Items from a data source
⁂
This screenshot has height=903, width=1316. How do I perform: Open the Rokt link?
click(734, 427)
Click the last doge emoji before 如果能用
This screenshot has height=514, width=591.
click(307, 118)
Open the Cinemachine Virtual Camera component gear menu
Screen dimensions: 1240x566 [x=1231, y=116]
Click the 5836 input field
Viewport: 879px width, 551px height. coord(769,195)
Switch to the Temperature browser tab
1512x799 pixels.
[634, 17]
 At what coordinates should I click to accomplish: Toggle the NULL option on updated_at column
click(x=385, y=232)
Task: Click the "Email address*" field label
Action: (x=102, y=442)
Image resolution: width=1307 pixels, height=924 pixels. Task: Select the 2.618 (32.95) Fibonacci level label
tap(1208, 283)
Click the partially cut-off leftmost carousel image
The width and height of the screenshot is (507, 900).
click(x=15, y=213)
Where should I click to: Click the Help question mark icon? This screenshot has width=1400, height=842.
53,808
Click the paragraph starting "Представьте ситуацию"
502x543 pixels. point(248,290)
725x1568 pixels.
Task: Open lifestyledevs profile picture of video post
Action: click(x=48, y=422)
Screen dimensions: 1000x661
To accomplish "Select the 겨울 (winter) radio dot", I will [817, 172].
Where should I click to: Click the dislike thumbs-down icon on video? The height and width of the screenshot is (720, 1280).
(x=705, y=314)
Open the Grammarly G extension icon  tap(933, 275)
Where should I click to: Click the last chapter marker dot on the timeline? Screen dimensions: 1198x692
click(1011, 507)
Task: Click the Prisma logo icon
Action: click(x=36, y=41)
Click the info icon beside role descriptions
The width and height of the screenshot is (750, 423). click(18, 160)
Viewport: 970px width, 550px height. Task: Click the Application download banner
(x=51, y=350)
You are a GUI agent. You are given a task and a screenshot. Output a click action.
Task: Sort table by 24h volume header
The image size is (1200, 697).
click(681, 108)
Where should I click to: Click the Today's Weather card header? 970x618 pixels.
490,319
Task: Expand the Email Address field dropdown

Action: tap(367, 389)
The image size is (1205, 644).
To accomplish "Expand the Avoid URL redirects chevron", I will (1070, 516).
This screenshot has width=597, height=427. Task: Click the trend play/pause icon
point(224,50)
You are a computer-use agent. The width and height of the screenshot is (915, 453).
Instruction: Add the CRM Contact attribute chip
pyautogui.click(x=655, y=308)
⁂
EXERCISE GOAL: All lines from the one with "Instruction: Add the" onward to the end of the records above should be repeated exactly, and only those lines.

ANSWER:
Instruction: Add the CRM Contact attribute chip
pyautogui.click(x=655, y=308)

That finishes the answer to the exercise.